Et Keinec, réunissant dans les siennes les mains des deux hommes, les porta chaleureusement à ses lèvres. Puis, relevant la tête avec fierté, il salua et sortit.

 

– Si j’avais dix mille gars semblables à celui-ci, s’écria Boishardy lorsque le jeune homme se fut retiré, j’accomplirais ce que Cathelineau n’a pu faire avec soixante mille et nous marcherions sur Nantes bannière au vent.

 

– Je crois qu’à nous trois nous ferons bien des choses, répondit Marcof.

 

– Je le crois aussi.

 

– Maintenant, reprit le marin, maintenant, mon cher Boishardy, que tout est convenu entre nous et que vous allez risquer votre vie pour sauver celle du marquis de Loc-Ronan, il faut que vous connaissiez un secret que je vais vous confier.

 

– Pourquoi ?

 

– Parce que, si Philippe vient à être massacré, si je suis tué aussi, il faut qu’après nous il existe une main pour châtier les coupables. Cette main sera la vôtre, et jamais une main plus loyale n’aura accompli un acte de justice. Je vais vous confier la vie entière de Philippe, et je n’ajouterai même pas que je m’adresse à votre honneur.

 

Marcof prit une liasse de papiers qu’il avait déposée près de ses armes en entrant dans la pièce. C’étaient les manuscrits qu’il avait trouvés dans l’armoire de fer du château de Loc-Ronan.

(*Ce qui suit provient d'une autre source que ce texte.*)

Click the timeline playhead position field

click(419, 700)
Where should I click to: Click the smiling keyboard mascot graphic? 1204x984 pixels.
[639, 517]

Marcof le Malouin les déposa sur la table devant Boishardy.

 

– Lisez cela, dit-il, je vous raconterai le reste ensuite.

 

Et le marin, laissant son compagnon qui déjà feuilletait les papiers avec une curiosité ardente, sortit à pas lents de la cabane, et se dirigea vers le côté opposé du placis. Fleur-de-Chêne était près de l’autel improvisé. Marcof l’appela.

 

– Où est Jahoua ? lui demanda-t-il.

 

– Dans la cabane de Mariic, là sur la droite, répondit le chouan en désignant du doigt la petite maisonnette dans laquelle venait de pénétrer Keinec.

 

Marcof en gagna l’entrée et en franchit le seuil. Il trouva les deux jeunes gens ensemble, et causant tous deux les mains dans les mains, comme deux frères.

 

– Je vais à Nantes, disait Keinec au fermier ; je vais à Nantes, et Nantes est la seule ville de Bretagne dans laquelle nous n’ayons pas encore pénétré.

 

– Tu espères donc toujours ? répondit Jahoua.

 

– Dieu est bon, et sa puissance est infinie !

 

– Bien parlé, mon gars ! dit Marcof en entrant.

 

Et, approchant un siège du lit du malade, il s’assit à son chevet.